VI. Meal Timing (Keep It Simple)
You don’t need complicated schedules.
Just be intentional.
- eat protein regularly
- eat carbs around workouts if you train
- avoid heavy late-night eating when possible
Benefit: Better energy and digestion.
VII. Read Labels Without Overthinking
Know What You’re Eating
You don’t need to obsess.
Just pay attention to:
- calories
- protein content
- added sugars
If the ingredient list is long and hard to pronounce, eat it less often.
Benefit: More control without stress.
VIII. Eating Out Without Losing Discipline
You can still live your life.
Just make better choices:
- choose grilled over fried
- prioritize protein
- control portions
You don’t need perfection.
You need awareness.
Benefit: Flexibility without losing progress.

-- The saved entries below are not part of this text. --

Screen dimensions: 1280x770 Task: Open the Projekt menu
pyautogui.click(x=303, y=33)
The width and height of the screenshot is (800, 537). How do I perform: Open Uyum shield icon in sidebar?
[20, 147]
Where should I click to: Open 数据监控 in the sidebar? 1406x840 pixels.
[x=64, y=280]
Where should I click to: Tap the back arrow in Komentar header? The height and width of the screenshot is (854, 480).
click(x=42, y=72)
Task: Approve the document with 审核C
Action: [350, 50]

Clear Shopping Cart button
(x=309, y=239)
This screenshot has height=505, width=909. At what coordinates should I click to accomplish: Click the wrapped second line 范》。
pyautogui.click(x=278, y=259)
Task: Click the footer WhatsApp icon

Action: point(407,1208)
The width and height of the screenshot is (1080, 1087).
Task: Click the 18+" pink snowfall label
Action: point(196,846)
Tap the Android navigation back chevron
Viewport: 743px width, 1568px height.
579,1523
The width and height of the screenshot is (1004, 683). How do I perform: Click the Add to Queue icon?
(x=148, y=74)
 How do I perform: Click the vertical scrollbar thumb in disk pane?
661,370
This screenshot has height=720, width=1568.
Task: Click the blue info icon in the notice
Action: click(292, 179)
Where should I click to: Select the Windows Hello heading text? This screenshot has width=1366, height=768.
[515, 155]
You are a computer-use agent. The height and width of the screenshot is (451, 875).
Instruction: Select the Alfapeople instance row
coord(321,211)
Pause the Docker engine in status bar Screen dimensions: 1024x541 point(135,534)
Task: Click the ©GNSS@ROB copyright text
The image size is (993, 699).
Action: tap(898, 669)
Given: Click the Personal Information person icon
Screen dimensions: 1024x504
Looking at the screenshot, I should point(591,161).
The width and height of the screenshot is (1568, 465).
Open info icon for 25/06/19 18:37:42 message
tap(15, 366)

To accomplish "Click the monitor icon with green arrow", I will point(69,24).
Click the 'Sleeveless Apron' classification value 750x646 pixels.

IX. Supplements (Keep It Basic)
Supplements are optional, not required.
Common helpful ones:
- protein powder (for convenience)
- multivitamin (if diet is inconsistent)
- omega-3 (for general health)
Food should always come first.
Benefit: Support, not replacement.
X. Cravings and Late-Night Eating
Manage, Don’t Fight Yourself
Cravings happen.
Especially at night.
Simple strategies:
- eat enough during the day
- keep healthier options available
- pause before eating out of boredom
Ask:
“Am I hungry or just restless?”
Benefit: Better control without restriction.
XI. Alcohol and Hidden Calories
Alcohol can slow progress.
- high calories
- lowers discipline
- affects recovery
You don’t have to eliminate it.
Just be aware.
Benefit: Protects your results and energy.
XII. Fiber and Digestion
Don’t Ignore This
Fiber helps:
- digestion
- fullness
- gut health
Sources:
- vegetables
- fruits
- oats
Benefit: Better digestion and appetite control.
XIII. Nutrition on a Budget
You don’t need expensive food to eat well.
Simple options:
- eggs
- rice
- beans
- frozen vegetables
- chicken
Keep it basic and consistent.
Benefit: Sustainable habits without overspending.
XIV. Consistency Over Perfection
You don’t need perfect meals.
You need repeatable habits.
- most meals should support your goals
- occasional flexibility is fine
What you do most of the time matters.
Benefit: Long-term success.
XV. Integration: Eating With Purpose
Food affects everything.
- how you think
- how you move
- how you feel
Eat with intention.
Eat to support your life.
A Simple Weekly Action Plan
Daily
- eat protein with meals
- drink water
- include fruits or vegetables
Training Days
- eat carbs around workouts
- prioritize protein
Weekly
- prep meals
- check your energy and performance
Final Integration
Nutrition is not complicated.
It becomes confusing when you chase trends instead of principles.
Eat real food.
Eat enough.
Stay consistent.
Your body will respond.
And when your body is fueled properly, everything else in your life becomes easier to manage.